> _Prompt_: Can you return the rows from the line with "Collapse the Computer" up to and including the line with "click(x=430, y=67)", swapping "search field" for "search box" and keeping everything else unchanged? Give back only those lines.
- - -
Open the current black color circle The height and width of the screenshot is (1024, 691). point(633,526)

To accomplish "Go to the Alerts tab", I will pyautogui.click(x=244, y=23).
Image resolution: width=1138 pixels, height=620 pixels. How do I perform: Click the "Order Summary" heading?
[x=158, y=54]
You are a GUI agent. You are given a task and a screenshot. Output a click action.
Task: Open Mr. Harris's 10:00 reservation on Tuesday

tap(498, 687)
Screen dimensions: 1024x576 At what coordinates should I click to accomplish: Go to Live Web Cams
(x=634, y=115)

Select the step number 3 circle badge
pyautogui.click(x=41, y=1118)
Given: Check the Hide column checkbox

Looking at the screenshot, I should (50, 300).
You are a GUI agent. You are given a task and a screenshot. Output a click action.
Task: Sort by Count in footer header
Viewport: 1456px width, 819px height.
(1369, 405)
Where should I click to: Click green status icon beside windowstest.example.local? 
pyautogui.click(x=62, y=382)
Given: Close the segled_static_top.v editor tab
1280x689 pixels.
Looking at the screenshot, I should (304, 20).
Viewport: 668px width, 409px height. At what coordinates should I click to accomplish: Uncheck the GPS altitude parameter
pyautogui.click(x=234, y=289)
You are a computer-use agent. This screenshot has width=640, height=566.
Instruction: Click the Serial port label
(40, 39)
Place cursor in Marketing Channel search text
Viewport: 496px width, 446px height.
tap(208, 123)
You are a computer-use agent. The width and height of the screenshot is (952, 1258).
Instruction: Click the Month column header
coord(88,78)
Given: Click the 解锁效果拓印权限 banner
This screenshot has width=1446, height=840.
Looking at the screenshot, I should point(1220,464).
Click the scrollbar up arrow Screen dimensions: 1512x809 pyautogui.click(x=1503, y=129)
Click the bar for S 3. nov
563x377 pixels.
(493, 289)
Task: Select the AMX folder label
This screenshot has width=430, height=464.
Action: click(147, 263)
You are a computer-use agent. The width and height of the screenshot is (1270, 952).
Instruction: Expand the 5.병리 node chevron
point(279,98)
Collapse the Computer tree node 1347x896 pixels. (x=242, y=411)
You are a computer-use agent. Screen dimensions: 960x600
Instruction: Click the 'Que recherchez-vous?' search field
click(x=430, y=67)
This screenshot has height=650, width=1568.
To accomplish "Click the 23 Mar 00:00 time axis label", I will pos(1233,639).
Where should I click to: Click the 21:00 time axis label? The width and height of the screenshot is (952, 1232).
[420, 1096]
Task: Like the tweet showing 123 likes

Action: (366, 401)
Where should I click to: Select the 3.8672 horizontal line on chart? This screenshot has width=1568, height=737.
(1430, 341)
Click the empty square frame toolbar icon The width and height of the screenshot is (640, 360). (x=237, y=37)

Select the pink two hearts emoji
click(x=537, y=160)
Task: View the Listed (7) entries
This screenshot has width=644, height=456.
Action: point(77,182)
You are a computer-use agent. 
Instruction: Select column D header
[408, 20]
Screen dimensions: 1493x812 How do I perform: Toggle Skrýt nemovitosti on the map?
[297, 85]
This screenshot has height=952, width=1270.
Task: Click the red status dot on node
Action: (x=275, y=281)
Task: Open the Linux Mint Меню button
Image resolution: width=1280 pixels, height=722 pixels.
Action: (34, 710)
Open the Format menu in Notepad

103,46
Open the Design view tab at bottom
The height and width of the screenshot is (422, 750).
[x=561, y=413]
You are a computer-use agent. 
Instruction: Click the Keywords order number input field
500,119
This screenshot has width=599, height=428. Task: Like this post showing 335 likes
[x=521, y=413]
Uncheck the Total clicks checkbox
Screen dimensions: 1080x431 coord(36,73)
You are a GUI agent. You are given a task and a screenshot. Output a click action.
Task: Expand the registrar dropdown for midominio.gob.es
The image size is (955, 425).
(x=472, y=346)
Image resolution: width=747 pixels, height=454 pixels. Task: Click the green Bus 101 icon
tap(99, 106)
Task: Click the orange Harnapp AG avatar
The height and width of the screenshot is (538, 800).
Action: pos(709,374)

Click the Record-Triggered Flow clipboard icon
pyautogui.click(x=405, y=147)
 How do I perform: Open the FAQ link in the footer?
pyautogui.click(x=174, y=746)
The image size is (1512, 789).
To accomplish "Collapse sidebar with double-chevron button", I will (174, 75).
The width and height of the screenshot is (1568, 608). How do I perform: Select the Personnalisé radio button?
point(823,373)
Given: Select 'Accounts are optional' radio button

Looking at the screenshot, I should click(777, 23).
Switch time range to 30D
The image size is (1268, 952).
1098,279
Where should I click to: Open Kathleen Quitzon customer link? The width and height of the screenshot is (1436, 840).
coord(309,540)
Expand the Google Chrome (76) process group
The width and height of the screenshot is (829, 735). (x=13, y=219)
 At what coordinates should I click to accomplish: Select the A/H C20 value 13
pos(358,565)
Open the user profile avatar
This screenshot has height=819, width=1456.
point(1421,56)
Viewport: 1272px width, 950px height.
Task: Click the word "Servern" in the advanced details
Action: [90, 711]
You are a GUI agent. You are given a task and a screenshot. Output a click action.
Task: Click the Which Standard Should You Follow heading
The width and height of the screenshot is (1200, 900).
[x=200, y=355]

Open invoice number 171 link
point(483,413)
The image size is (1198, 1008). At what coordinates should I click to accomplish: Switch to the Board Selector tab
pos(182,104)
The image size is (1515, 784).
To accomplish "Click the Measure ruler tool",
- - -
> _The output_:
Collapse the Computer tree node 1347x896 pixels. (x=242, y=411)
You are a computer-use agent. Screen dimensions: 960x600
Instruction: Click the 'Que recherchez-vous?' search box
click(x=430, y=67)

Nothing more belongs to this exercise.